* **How to complete this task**
Please write out the listing again, keeping every character the same.

* **Input data**
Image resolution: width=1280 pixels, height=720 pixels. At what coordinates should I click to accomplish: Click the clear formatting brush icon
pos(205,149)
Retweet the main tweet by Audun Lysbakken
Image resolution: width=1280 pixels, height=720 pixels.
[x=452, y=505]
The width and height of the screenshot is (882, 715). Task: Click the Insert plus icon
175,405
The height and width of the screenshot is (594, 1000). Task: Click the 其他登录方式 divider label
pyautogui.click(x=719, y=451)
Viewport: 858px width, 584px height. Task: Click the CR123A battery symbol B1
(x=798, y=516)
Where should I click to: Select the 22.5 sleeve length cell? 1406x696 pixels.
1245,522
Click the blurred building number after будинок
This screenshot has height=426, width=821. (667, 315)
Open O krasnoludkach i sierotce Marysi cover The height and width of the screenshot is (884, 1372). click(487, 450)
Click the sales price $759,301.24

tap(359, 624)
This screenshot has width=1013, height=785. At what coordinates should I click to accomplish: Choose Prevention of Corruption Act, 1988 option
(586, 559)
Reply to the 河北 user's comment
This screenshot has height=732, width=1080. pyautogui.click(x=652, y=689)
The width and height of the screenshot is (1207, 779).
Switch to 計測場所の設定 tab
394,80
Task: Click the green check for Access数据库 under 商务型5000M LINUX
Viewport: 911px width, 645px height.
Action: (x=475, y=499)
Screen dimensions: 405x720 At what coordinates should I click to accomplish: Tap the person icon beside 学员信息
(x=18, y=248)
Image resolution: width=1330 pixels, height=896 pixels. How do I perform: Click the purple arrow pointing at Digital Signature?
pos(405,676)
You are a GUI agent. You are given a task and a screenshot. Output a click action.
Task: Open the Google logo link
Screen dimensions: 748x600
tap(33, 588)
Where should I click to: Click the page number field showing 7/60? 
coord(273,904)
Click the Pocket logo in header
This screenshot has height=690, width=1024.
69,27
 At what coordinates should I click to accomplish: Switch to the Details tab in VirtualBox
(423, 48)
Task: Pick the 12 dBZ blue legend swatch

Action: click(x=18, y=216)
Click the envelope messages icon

* **Output below**
Image resolution: width=1280 pixels, height=720 pixels. At what coordinates should I click to accomplish: Click the clear formatting brush icon
pos(205,149)
Retweet the main tweet by Audun Lysbakken
Image resolution: width=1280 pixels, height=720 pixels.
[x=452, y=505]
The width and height of the screenshot is (882, 715). Task: Click the Insert plus icon
175,405
The height and width of the screenshot is (594, 1000). Task: Click the 其他登录方式 divider label
pyautogui.click(x=719, y=451)
Viewport: 858px width, 584px height. Task: Click the CR123A battery symbol B1
(x=798, y=516)
Where should I click to: Select the 22.5 sleeve length cell? 1406x696 pixels.
1245,522
Click the blurred building number after будинок
This screenshot has height=426, width=821. (667, 315)
Open O krasnoludkach i sierotce Marysi cover The height and width of the screenshot is (884, 1372). click(487, 450)
Click the sales price $759,301.24

tap(359, 624)
This screenshot has width=1013, height=785. At what coordinates should I click to accomplish: Choose Prevention of Corruption Act, 1988 option
(586, 559)
Reply to the 河北 user's comment
This screenshot has height=732, width=1080. pyautogui.click(x=652, y=689)
The width and height of the screenshot is (1207, 779).
Switch to 計測場所の設定 tab
394,80
Task: Click the green check for Access数据库 under 商务型5000M LINUX
Viewport: 911px width, 645px height.
Action: (x=475, y=499)
Screen dimensions: 405x720 At what coordinates should I click to accomplish: Tap the person icon beside 学员信息
(x=18, y=248)
Image resolution: width=1330 pixels, height=896 pixels. How do I perform: Click the purple arrow pointing at Digital Signature?
pos(405,676)
You are a GUI agent. You are given a task and a screenshot. Output a click action.
Task: Open the Google logo link
Screen dimensions: 748x600
tap(33, 588)
Where should I click to: Click the page number field showing 7/60? 
coord(273,904)
Click the Pocket logo in header
This screenshot has height=690, width=1024.
69,27
 At what coordinates should I click to accomplish: Switch to the Details tab in VirtualBox
(423, 48)
Task: Pick the 12 dBZ blue legend swatch

Action: click(x=18, y=216)
Click the envelope messages icon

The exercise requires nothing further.